▶ **Exercise objective**: List every line of the data below that contains the string "Show".

▶ **Supplied entries**:
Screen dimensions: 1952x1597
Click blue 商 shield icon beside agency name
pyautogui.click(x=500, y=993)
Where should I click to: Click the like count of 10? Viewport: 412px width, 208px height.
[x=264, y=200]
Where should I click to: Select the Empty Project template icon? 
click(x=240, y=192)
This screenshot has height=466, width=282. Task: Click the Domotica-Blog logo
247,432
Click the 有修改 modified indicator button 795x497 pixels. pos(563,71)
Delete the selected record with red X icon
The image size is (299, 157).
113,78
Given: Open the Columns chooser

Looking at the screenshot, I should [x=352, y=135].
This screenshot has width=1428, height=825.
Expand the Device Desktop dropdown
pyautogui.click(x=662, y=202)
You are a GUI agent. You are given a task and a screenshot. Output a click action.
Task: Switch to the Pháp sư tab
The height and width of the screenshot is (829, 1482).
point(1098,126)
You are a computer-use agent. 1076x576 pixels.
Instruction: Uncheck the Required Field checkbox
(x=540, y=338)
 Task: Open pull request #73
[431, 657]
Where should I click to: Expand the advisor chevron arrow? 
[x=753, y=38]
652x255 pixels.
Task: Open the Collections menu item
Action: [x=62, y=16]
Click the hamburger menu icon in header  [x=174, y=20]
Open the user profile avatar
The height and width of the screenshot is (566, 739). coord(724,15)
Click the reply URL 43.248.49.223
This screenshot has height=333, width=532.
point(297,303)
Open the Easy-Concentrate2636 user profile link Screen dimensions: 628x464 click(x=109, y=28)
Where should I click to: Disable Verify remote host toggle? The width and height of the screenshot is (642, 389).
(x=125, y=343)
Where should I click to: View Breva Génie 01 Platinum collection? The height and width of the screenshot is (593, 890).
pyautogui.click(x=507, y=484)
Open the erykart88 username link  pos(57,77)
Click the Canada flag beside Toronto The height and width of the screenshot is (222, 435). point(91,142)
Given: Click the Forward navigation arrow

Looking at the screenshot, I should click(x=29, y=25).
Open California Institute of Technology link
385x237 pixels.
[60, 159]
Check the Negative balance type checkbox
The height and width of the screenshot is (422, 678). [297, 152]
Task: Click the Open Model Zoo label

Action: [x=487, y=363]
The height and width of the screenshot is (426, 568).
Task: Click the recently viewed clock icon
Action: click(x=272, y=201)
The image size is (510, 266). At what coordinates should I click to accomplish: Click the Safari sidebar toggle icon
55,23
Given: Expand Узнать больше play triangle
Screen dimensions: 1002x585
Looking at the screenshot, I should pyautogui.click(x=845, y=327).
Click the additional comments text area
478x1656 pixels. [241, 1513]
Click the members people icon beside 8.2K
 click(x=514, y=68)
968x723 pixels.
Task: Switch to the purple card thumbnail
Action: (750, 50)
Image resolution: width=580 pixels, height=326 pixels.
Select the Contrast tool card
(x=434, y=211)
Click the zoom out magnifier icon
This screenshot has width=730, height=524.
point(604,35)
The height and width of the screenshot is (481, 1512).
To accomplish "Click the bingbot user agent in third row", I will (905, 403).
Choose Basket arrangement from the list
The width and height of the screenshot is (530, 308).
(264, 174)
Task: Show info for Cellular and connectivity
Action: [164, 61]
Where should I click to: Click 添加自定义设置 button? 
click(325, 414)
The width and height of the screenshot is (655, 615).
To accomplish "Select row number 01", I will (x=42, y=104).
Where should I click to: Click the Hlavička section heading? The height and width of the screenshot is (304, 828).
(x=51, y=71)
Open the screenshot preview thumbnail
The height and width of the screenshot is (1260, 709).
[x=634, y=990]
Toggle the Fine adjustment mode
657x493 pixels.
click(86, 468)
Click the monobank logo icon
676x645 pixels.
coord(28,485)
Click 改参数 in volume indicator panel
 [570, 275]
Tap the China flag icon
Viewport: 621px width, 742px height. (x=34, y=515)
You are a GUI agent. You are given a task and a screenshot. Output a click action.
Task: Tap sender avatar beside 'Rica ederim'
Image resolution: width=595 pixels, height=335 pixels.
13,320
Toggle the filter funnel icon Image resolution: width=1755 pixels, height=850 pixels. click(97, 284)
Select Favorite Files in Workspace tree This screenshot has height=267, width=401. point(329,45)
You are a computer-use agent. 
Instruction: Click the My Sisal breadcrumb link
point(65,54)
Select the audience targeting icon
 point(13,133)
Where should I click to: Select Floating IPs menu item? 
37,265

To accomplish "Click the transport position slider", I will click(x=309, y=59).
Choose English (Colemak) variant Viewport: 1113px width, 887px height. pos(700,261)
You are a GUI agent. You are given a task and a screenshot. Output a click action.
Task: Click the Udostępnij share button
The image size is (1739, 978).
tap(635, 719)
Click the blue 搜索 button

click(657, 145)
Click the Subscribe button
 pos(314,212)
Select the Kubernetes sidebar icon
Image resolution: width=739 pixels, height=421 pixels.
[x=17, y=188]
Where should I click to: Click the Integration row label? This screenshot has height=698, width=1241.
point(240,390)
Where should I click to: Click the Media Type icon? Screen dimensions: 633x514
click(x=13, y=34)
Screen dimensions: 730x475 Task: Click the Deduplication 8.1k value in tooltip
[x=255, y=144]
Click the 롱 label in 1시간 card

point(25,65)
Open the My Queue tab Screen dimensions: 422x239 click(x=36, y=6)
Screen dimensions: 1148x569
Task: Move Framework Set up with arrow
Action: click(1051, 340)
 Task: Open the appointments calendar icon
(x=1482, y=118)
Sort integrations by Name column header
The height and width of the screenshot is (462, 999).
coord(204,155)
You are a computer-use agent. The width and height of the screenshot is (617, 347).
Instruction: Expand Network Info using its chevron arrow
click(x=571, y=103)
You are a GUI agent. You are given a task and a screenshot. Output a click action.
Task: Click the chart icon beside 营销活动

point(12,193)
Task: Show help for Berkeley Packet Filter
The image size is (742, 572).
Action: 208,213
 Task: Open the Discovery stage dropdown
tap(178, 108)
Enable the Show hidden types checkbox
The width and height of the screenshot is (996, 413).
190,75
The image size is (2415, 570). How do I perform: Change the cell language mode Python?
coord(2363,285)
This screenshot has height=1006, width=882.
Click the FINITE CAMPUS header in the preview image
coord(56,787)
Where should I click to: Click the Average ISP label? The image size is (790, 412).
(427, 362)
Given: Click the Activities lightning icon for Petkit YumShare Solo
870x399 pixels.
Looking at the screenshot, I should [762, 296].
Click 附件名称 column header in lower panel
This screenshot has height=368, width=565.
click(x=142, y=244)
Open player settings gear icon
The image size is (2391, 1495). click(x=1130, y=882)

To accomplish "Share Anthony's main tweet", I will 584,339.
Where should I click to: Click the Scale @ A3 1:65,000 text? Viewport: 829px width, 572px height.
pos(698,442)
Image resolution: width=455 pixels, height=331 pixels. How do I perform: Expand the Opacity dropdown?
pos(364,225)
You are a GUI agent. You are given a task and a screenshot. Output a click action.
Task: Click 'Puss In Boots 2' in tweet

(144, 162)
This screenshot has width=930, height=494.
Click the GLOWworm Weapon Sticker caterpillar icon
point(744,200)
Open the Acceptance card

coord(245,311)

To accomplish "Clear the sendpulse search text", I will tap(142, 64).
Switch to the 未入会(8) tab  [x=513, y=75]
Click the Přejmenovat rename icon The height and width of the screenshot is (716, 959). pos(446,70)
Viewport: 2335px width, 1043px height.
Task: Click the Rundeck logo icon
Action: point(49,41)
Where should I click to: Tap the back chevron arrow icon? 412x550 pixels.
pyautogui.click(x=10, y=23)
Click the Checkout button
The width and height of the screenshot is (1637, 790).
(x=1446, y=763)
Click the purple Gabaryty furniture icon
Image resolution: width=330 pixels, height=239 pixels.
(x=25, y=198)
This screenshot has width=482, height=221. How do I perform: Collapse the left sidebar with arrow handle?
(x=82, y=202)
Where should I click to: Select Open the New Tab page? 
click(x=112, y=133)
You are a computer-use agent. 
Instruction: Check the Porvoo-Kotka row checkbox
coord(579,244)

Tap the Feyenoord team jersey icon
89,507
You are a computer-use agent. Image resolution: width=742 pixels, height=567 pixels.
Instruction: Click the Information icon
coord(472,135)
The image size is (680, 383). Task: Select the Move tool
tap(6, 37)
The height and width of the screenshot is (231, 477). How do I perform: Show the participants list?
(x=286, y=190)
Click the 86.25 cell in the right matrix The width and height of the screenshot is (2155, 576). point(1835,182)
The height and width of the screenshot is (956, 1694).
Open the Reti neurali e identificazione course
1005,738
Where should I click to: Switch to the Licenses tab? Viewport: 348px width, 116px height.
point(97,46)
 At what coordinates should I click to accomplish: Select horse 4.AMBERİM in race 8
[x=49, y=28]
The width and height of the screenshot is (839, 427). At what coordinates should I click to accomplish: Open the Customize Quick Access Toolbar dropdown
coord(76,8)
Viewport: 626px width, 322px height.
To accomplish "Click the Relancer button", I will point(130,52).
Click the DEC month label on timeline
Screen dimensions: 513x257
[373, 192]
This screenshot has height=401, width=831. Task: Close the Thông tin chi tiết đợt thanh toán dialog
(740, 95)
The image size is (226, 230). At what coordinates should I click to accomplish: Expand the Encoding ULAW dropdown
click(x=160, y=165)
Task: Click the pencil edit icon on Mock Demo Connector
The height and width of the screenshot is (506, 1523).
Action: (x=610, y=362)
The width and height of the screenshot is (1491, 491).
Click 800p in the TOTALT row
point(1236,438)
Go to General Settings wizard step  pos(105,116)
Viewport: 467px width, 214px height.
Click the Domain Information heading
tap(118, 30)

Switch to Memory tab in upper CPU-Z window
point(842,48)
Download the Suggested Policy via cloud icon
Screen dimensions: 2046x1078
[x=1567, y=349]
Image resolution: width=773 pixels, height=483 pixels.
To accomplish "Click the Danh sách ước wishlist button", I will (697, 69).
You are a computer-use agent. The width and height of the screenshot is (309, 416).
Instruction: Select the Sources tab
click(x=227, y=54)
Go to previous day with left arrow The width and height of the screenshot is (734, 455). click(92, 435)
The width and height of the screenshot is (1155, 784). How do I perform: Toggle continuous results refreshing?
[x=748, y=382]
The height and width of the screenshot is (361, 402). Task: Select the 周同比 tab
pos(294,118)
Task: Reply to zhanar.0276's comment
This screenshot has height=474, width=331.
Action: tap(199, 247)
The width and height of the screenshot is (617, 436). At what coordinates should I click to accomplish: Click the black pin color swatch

▶ **Solution to this exercise**:
Task: Show info for Cellular and connectivity
Task: Show help for Berkeley Packet Filter
Enable the Show hidden types checkbox
The height and width of the screenshot is (231, 477). How do I perform: Show the participants list?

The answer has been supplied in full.